Only the lines from the one that contains "You are a computer-use" through the end of the entries, both included, should be transcribed, exactly and without pictures.
*** Begin section ***
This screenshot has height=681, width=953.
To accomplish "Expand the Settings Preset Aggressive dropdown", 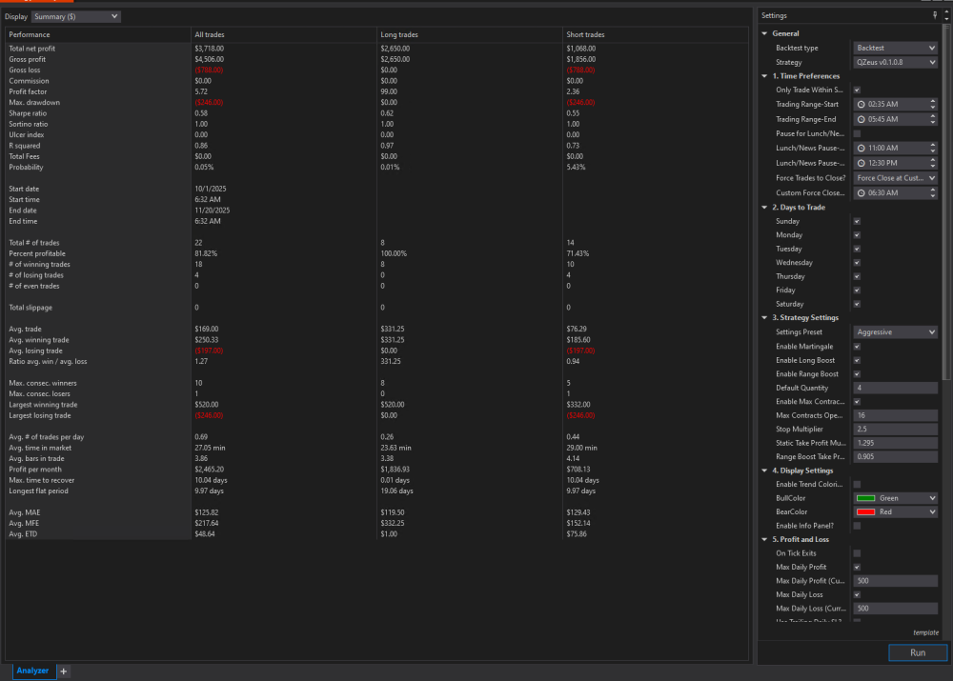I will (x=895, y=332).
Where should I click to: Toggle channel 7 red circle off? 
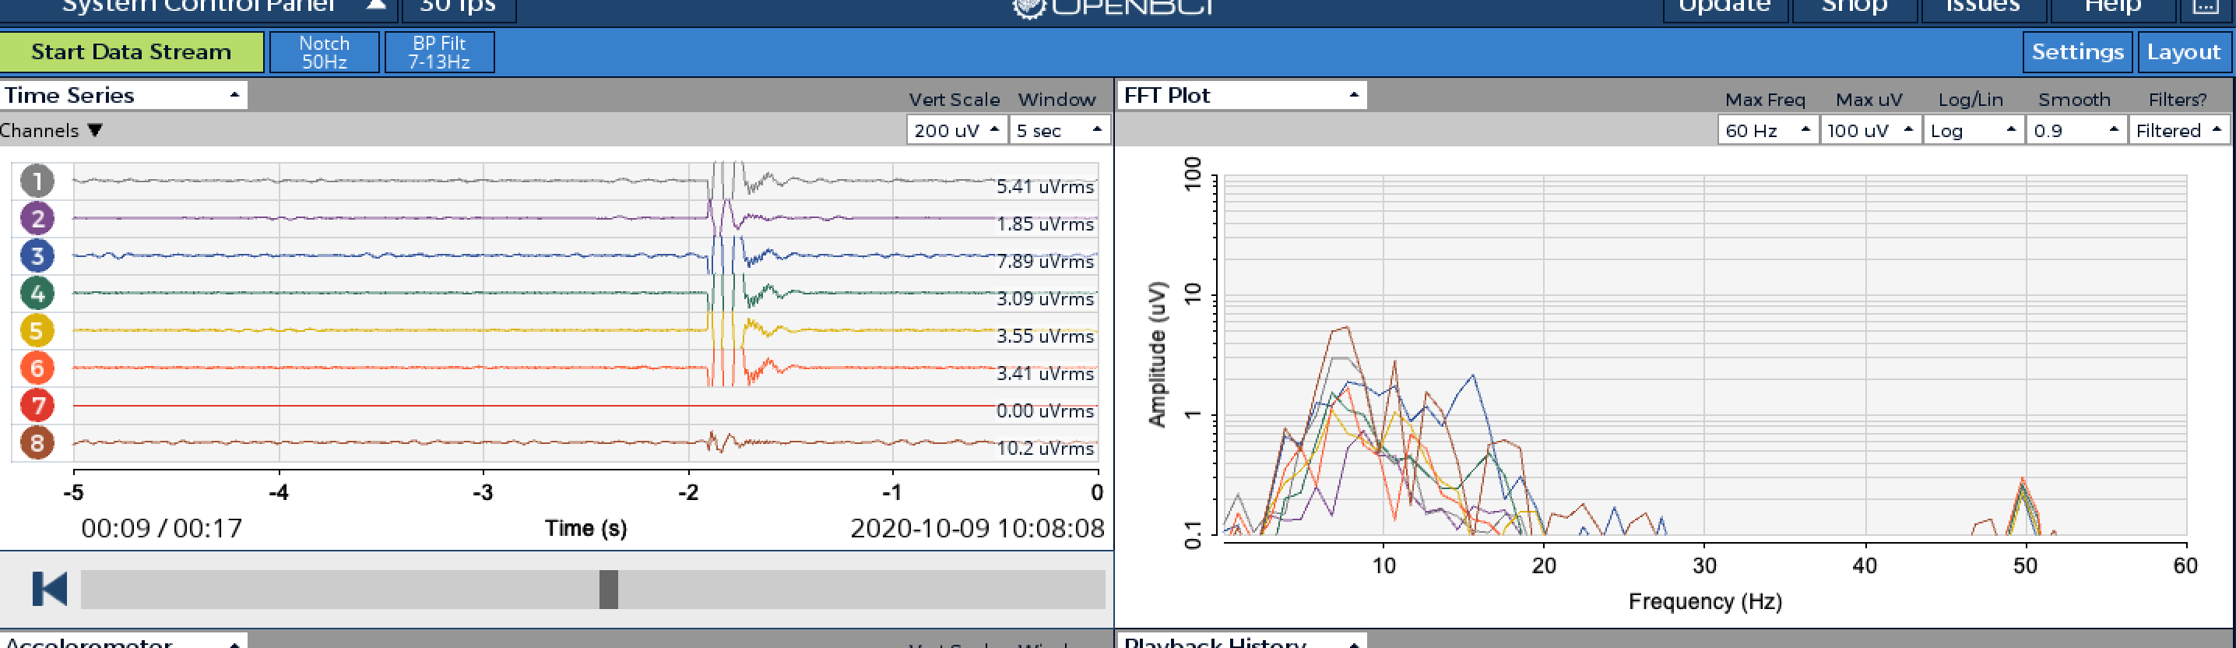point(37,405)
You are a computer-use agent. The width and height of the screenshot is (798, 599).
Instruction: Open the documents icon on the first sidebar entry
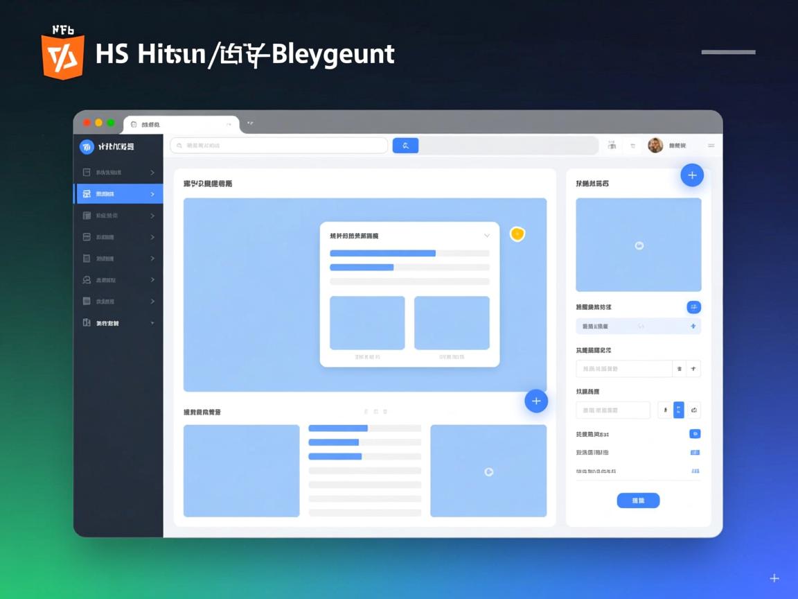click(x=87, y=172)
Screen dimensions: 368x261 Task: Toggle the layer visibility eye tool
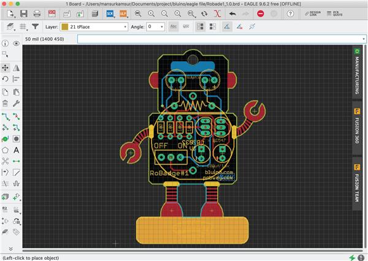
*** End section ***
Response for this exercise
You are a computer-use agent. The width and height of the screenshot is (798, 599).
Instruction: Open the documents icon on the first sidebar entry
click(x=87, y=172)
Screen dimensions: 368x261 Task: Toggle the layer visibility eye tool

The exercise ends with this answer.